For testing cross-tracer mapping, we used Aβ-PET data from three large longitudinal aging and AD cohorts: ADNI, AIBL, and HABS. For the purposes of this study we will only describe the participants from the cohorts that fulfilled criteria relating to their Aβ-PET scan. We accessed raw imaging data for ADNI and AIBL directly from LONI (http://loni.usc.edu/). AIBL and ADNI data collection methodology has been previously reported (Aisen et al., 2010; Ellis et al., 2009). For HABS, the data acquisition parameters are described below (Dagley et al., 2017).

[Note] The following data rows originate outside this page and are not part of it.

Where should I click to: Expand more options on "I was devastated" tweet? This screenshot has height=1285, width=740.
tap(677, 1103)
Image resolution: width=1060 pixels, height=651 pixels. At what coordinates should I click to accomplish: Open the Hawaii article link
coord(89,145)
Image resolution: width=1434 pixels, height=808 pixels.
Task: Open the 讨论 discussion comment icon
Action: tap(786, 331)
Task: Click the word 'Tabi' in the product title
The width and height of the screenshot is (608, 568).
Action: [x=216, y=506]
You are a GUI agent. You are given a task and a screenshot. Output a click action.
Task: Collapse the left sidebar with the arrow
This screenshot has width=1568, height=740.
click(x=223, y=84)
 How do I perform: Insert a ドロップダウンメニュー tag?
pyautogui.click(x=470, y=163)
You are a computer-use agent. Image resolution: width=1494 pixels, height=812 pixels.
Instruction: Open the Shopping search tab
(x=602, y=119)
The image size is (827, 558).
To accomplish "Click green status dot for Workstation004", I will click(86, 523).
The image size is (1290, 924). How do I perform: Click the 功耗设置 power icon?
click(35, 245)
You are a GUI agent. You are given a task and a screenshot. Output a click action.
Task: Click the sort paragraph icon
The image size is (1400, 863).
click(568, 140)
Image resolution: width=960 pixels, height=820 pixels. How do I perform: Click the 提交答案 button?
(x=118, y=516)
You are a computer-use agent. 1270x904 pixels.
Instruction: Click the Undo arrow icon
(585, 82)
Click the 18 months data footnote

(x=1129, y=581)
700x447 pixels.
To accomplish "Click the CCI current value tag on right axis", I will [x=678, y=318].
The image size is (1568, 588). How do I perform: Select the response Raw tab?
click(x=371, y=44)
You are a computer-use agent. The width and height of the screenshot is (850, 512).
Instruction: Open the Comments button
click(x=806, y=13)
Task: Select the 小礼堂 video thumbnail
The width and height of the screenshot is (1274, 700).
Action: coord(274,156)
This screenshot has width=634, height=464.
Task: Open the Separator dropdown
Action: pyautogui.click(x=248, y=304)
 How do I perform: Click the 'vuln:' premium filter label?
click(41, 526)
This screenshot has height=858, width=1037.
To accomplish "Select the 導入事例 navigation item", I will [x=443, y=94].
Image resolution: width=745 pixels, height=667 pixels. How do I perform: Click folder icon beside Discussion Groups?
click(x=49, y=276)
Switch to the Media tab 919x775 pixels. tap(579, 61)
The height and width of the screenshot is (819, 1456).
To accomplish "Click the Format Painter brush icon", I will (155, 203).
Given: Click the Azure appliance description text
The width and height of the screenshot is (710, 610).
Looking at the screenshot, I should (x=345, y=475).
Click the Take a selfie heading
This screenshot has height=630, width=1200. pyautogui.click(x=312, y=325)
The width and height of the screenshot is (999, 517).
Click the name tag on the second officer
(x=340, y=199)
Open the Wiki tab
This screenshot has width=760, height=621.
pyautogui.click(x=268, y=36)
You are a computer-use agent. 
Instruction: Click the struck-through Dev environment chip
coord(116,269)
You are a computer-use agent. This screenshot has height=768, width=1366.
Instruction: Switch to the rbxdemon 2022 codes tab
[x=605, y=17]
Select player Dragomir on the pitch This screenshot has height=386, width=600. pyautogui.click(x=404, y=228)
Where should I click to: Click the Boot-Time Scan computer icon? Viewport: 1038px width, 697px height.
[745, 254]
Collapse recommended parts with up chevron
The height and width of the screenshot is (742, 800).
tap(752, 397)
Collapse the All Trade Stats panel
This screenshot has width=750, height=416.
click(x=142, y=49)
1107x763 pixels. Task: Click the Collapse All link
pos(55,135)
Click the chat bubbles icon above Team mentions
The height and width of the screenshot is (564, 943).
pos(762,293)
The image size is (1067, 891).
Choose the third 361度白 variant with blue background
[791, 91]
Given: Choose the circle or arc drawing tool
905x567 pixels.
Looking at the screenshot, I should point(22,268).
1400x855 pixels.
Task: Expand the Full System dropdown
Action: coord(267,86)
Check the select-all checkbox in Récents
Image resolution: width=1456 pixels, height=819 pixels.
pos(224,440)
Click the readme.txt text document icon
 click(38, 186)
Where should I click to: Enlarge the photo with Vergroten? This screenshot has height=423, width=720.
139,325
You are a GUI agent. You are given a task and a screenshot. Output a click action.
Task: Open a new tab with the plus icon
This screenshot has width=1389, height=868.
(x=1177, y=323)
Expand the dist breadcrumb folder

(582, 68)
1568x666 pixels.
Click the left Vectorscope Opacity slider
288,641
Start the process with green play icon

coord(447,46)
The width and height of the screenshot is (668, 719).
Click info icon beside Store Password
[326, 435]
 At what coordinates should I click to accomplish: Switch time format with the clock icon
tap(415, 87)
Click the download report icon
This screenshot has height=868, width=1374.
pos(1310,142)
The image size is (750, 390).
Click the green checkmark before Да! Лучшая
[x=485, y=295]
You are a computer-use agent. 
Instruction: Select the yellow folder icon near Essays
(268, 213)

The combined number of participants in our study was 838 clinically-normal older adults (ADNI: 349, AIBL: 184, HABS: 305), with an age range of 55–94 years (Female (%) = 55.4; Clinical Dementia Rating score = 0). This restriction to clinically normal older adults was undertaken to ensure comparability between the samples, as HABS, which comprises the majority of the PIB sample, contains only asymptomatic subjects at baseline. ADNI includes a subjective cognitive decline group, which was included as clinically-normal in the current study.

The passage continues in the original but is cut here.